Bob Costas sent him a good-luck text before his first game with Smoltz last summer, telling him “to go out and deliver.”
But despite the limited experience in a big-league booth, Severino has extensive baseball experience, having hosted hundreds of studio shows for ESPN and MLB Network and calling World Baseball Classic games, six Triple A All-Star Games and a bunch of Arizona Fall League games in seven years working for MLB Network.
The play-by-play seeds were planted at an early age.
“The famous story I always tell is I was probably 7 or 8 years old, my son’s age now, and we had gotten a new basement freezer,” he said. “A huge box comes to the door, and mom is ready to throw it outside, and I said I want that box. I set it up in front of the TV with video games and I made a sports desk out of it. I did play-by-play of all the baseball video games I had. That was kind of where it really started. I didn’t think it was an actual job until I was 10 or 12 years old.”
When he played baseball growing up, and through high school, he always asked to wear No. 23 because he loved Don Mattingly, then the Yankees first baseman. He also had a Mattingly poster on the back door of his bedroom in his mother’s house.
He was a big Yankees fan and his deceased father, Paul, was named after Yankees legend Joe Paul DiMaggio.
So Severino appreciates that his first big-league team job is for a franchise managed by Mattingly and owned by Yankees icon Derek Jeter, though the Marlins said they had no role in his hiring.
He holds a bunch of baseball announcers in high regard – Joe Buck among them - but isn’t inclined to pattern himself after anyone.
“In terms of saying I want to be the next so and so, I don’t want to be the next guy,” he said. “I want to be the first me….
“Todd and I will try our best to be honest and fair. It’s not my job to call guys out on any mistakes that are made. I am going to make my fair share of mistakes. I am not going to go out of my way to bury any of these players.”
How will be handle broadcasts if the team is losing big and well below .500?
“Those are going to be perfect scenarios for Todd and I to really be able to teach the game,” he said.
And hopefully, add some levity, too. Fox never should have dumped Waltz or Hutton, but the Severino/Hollandsworth pairing deserves a chance to grow.

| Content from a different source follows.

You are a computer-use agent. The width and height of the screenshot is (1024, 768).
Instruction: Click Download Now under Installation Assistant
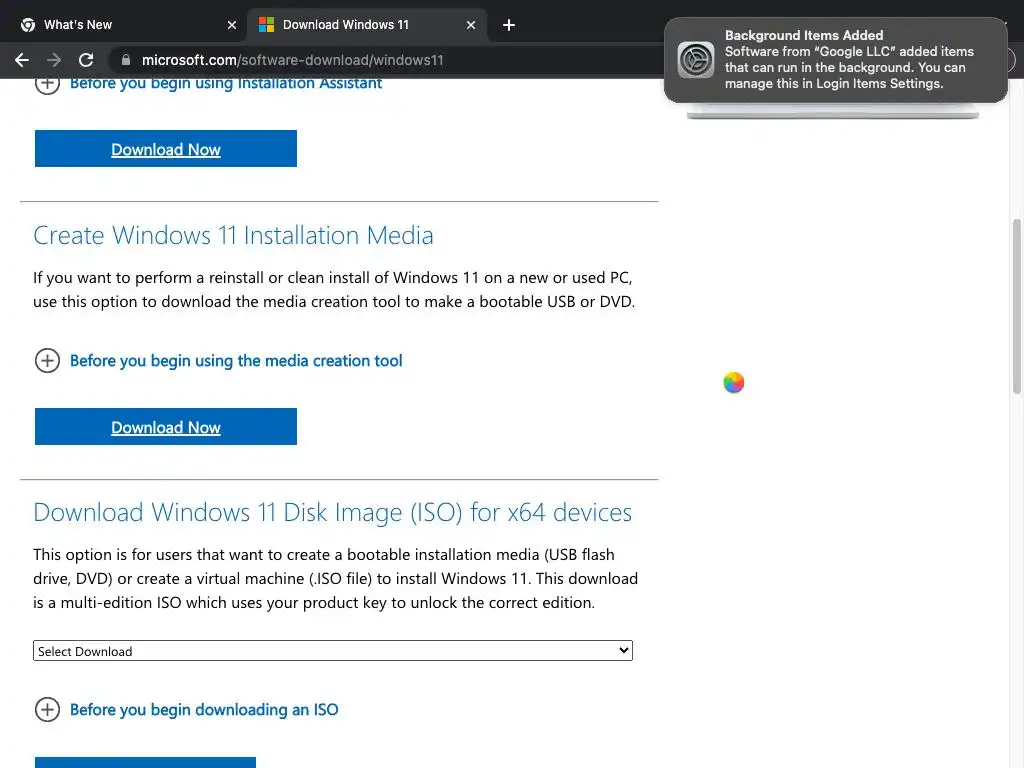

“This,” Severino said, “is something I dreamt of my whole life.”
AROUND THE DIAL
Peyton Manning reportedly will let Fox know this week whether he will accept the analyst role on the network’s 11-game Thursday night NFL package. Retired quarterback Carson Palmer and Cowboys tight end Jason Witten reportedly were also given auditions.
Retired Browns offensive lineman Joe Thomas auditioned for ESPN’s “Monday Night Football” analyst role, vacated when Jon Gruden left to coach the Raiders. CBS Radio/Westwood One analyst Kurt Warner also is a candidate. Louis Riddick and Matt Hasselbeck are among internal options.

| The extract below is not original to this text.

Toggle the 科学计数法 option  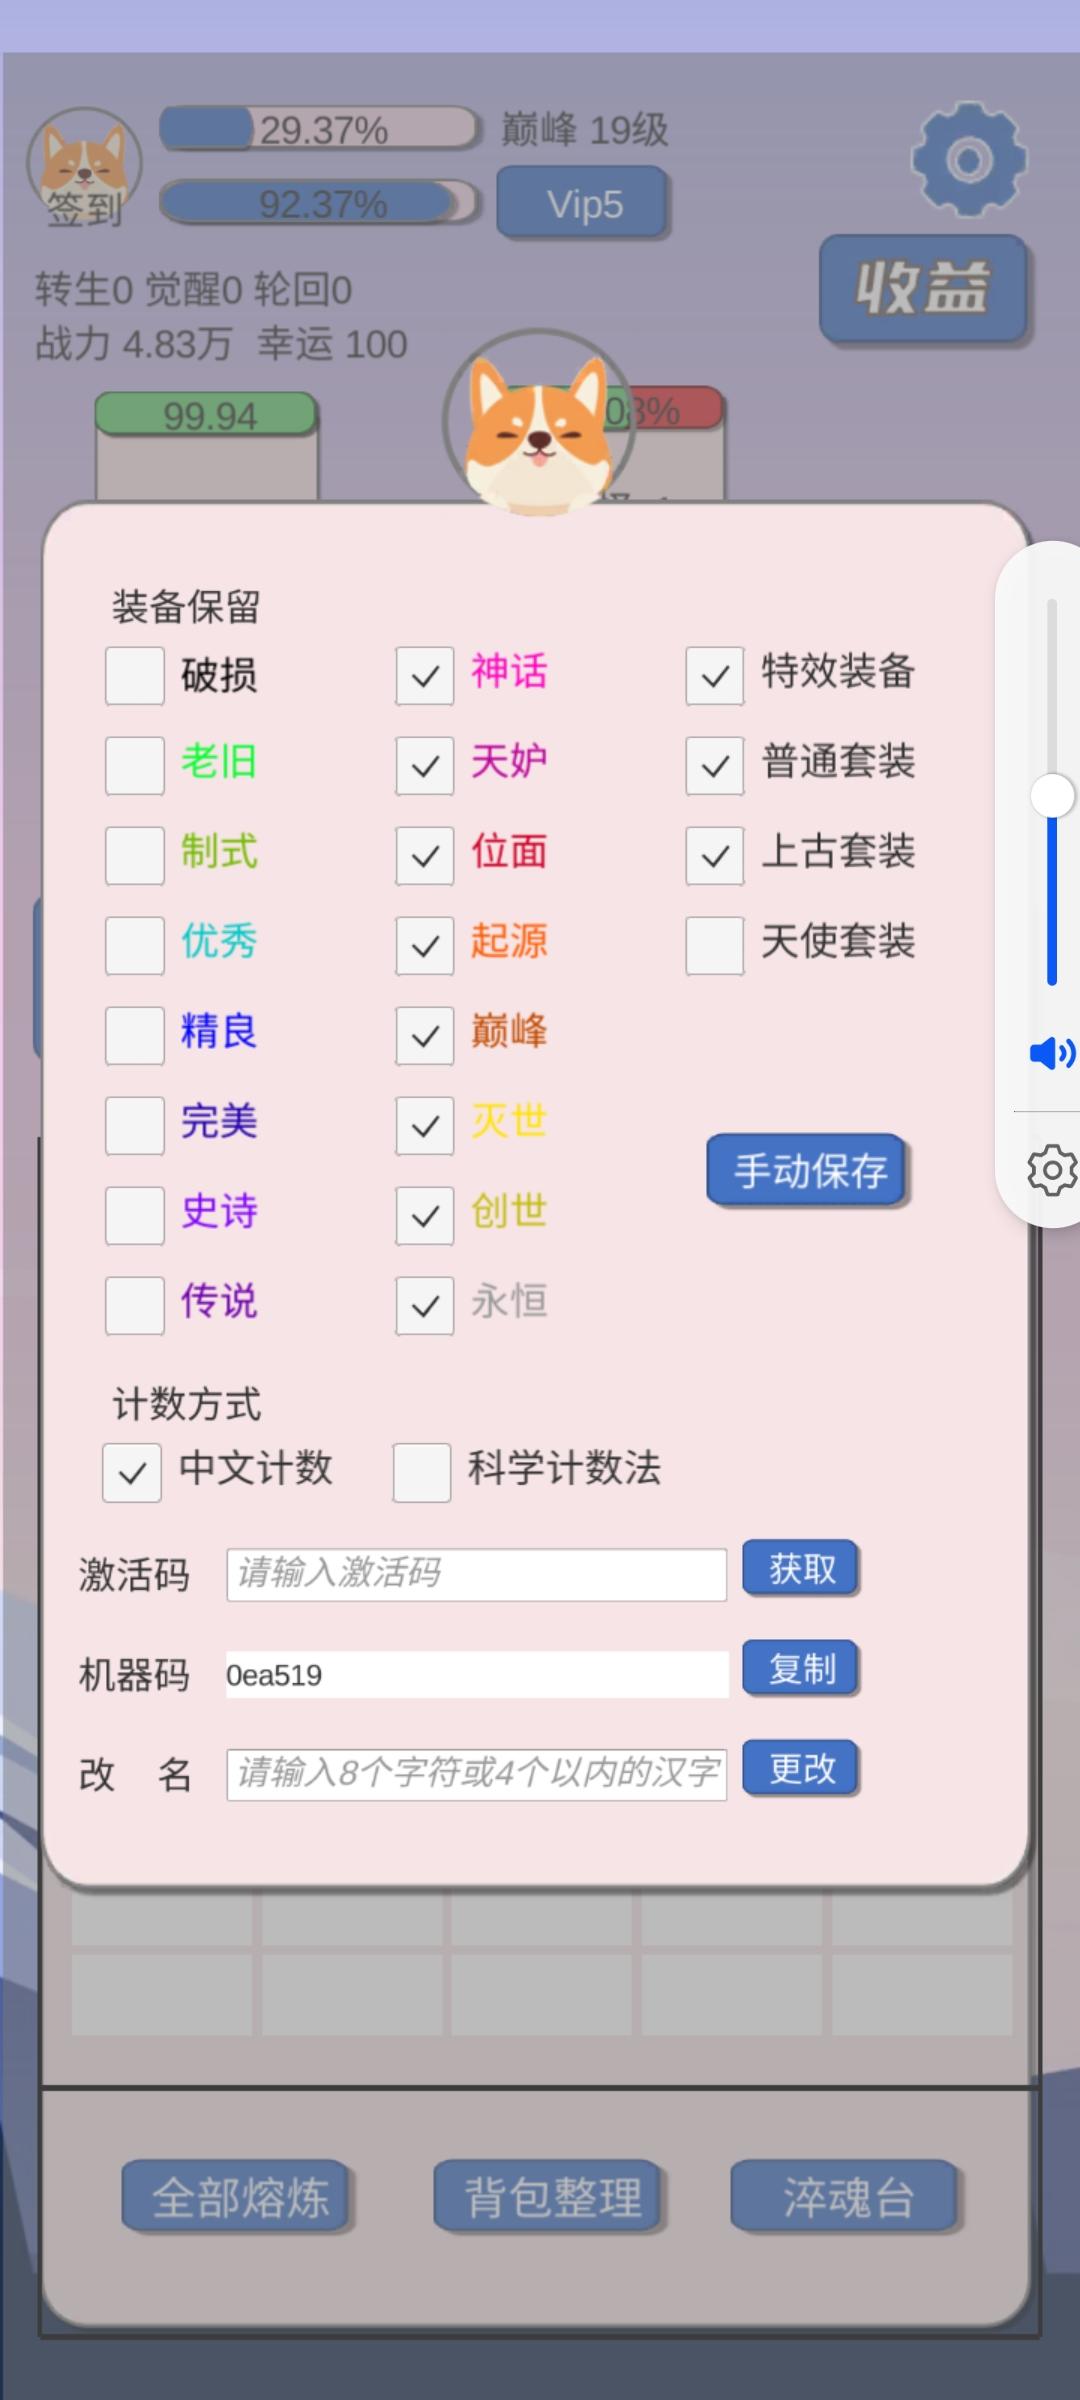[x=422, y=1472]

▪ The most interesting aspect of Sean McDonough’s departure from ESPN’s MNF booth has been the aftermath, with McDonough indirectly criticizing the NFL on a Boston radio station.
“If you go back and look at the schedule, generally we got one of the worst NFL games each week,” McDonough said. “You’re trying to make something sound interesting and exciting that isn’t.”
McDonough will return to calling college football, as the network’s No. 2 voice behind Chris Fowler. Joe Tessitore will replace him on “Monday Night Football,” according to the New York Post.
▪ For those wondering if NBC is phasing out Costas, that is not the case. Costas didn’t appear on NBC’s coverage of the Super Bowl or Olympics because he had the right contractually to move into an emeritus role in 2016.
He could have hosted this year’s Olympics but opted to pass the torch to Mike Tirico. His emeritus role includes a few select events, such as hosting the Kentucky Derby and offer essays and perspective as warranted. He’s also doing extensive work for MLB Network.